Other than watching the NBA’s horrible officiating come into the national spotlight during the playoffs, this is the thing that has brought me the most joy over the past week. Thank you Nike for having the you-know-whats to run this:
You go to hell Mike Detillier, you go straight to hell. And take ESPN with you. STOP SETTING OLE MISS UP FOR ONE OF THE MOST EPIC SEASON COLLAPSES OF ALL TIME. In case you haven’t read, Detillier, an NFL draft analyst, has named Ole Miss quarterback Jevan Snead as the #1 prospect in the 2010 draft. His story was picked up by ESPN and is now on the national college football news front.
First, I’m going to ignore the fact that someone is already ranking NFL prospects before the 2009 college football season is over (and yes, I’m aware some “analysts” rank these guys the day after the draft concludes). The point here is not that Snead is the #1 prospect in the draft, it’s that this is yet another story which builds Ole Miss up in a way it cannot possibly live up to (that’s right, I just ended a sentence with a preposition. It’s Friday, dammit.). Because of all these sunshine pumping, bulls eye-on-the-back creating stories about Ole Miss, it’s May and I’m already worried about how we’re going to fall apart in the fall. May I tell you, May!!!
I don’t need this right now. Let me spend my summer not thinking about throwing up every time Ole Miss is mentioned. Our best chance of not blowing what could potentially be our best season since 2003 (or hell, let’s go nuts, 1962-ish) is only going to happen if we can pull a super sneaky under the radar move. The kind that after week eight or nine of the season, people look at the SEC standing and say, “When the hell did Ole Miss get to 8-0? How long have I been asleep? What year is this?” That’s what we need.
Sure, the national publicity is nice, much like stuffing yourself at a Mexican restaurant is nice while it’s happening, but there’s always a hefty price to pay later. And while I love good Mexican food, I understand the risks and know I can’t have it all the time. So Mike Detillier, Kirk Herbstreit, Colin Cowherd and the rest of you, STOP. Erase Ole Miss from your memory for the next three months, then come September-ish you may begin speaking of us again.
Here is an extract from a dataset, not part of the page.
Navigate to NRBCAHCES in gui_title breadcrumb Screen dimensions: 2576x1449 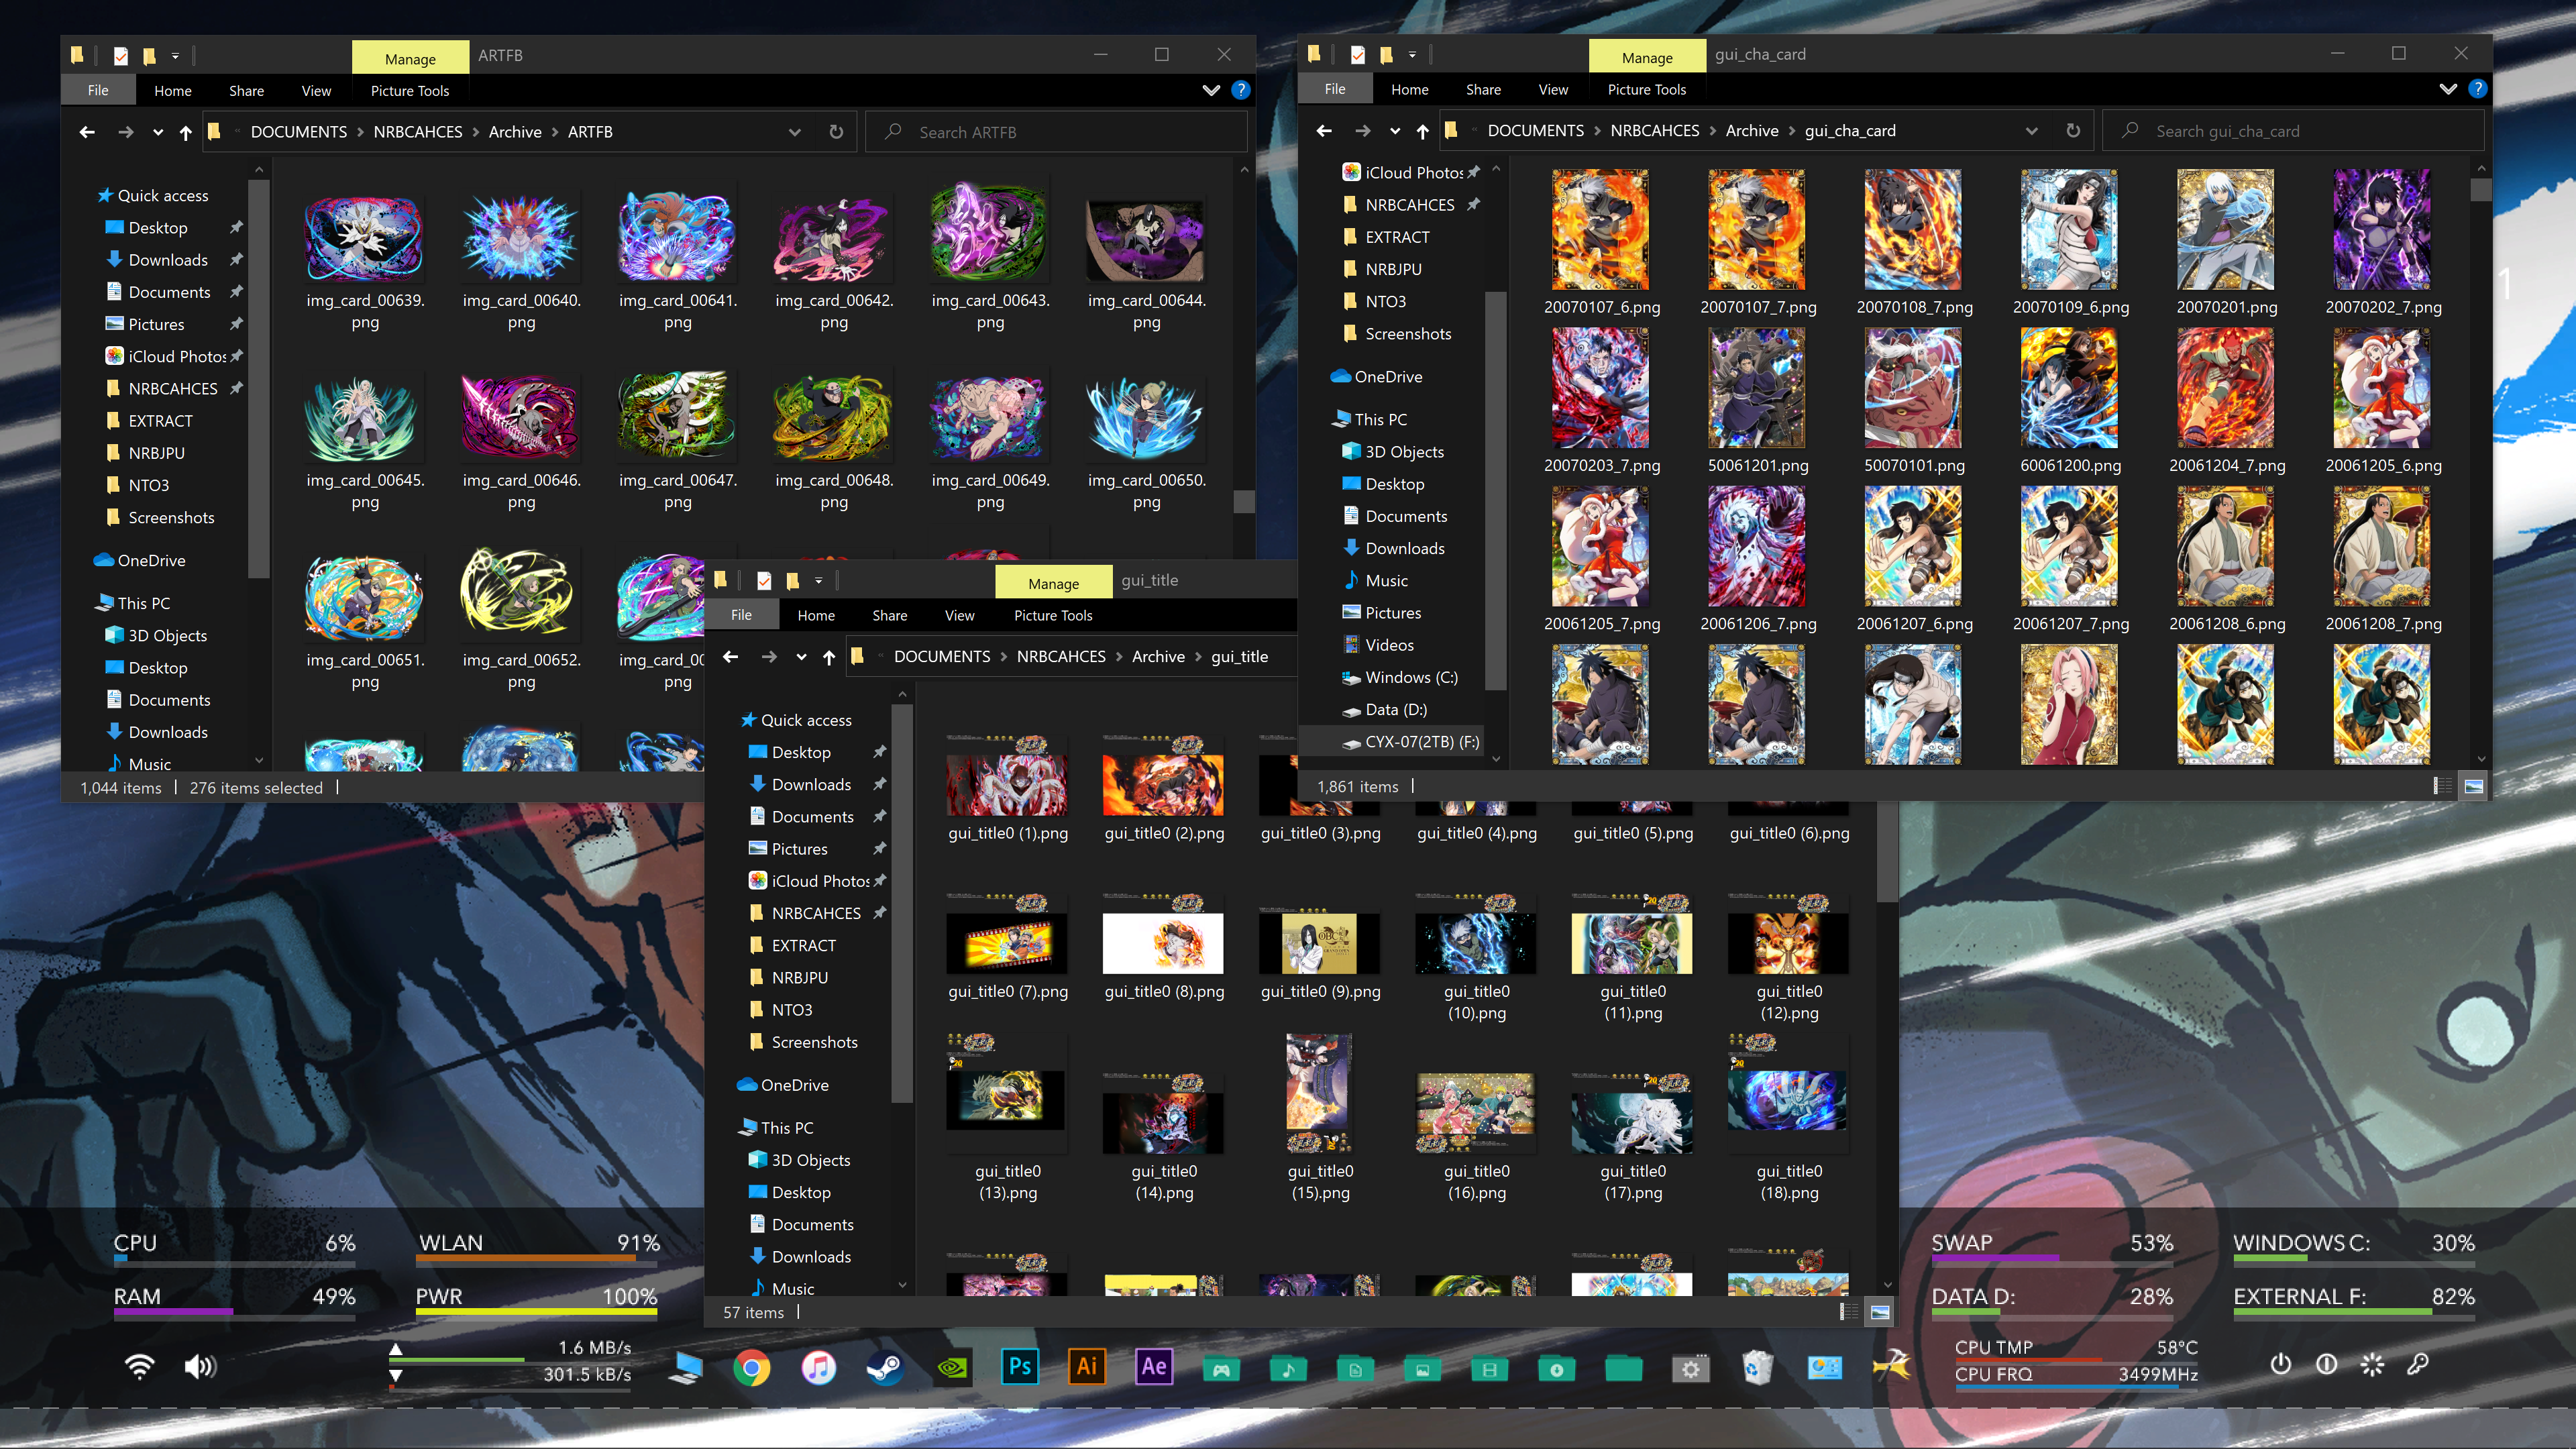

Please, please, please. Just let me be bored with baseball until September. I need this.
THE IN BETWEEN
If you’re a Braves fan, you probably associate the name Jim Leyritz with feelings of anger, rage and a permanent dislike of Mark Wholers. Leyritz was the Yankees catcher who homered off Wholers in Game 5 of the 1996 World Series (and the last game played in Fulton County Stadium), which gave the Yankees a 3-2 lead in the series and set them up for their series-clinching win in Game 6.
Wholers, who threw close to 145 mph, decided that Game 5 of the World Series was the best time to experiment with a slider that he couldn’t really throw. Leyritz, a career .264 hitter and with only SEVEN home runs all year, parked that slider, which actually stopped and waited to be hit, over the left field wall. I don’t really remember much that happened after this because I went into a tirade, cursing the day Mark Wholers was ever given the role of closer for the Braves and yelling at Bobby Cox about the pitch and Cox’s decision in the ’91 World Series to have Charlie Leibrandt face Kirby Puckett in Game 6 (when Puckett hit like 8 billion against left handed pitchers), and assumingly blacked out from rage.
I don’t know what Mark Wholers is doing today (hopefully writing apology letters to every single Braves fan), but things for Jim Leyritz are not going well. If you recall that in December 2007, Leyritz was involved in a drunk driving accident in which he ran a red light and killed another driver. He’s still awaiting trial in Florida on DUI manslaughter charges.
Sadly for Leyritz, things got a little worse this week when he checked himself into a psychiatric ward at a Florida hospital on Wednesday night after threatening suicide (Of course the saddest part of the story is the woman who was killed and what her family has to live with, but sports doesn’t care about those outside of sports.). After he spent the night there, his ex-wife told a newspaper that he was released on Thursday afternoon.
Well, I suppose this is the first time I’ve had any other feelings other than hate and disgust towards Jim Leyritz, but don’t get me wrong, I still hate him. I guess we’ll just have to call it the good kind of hate.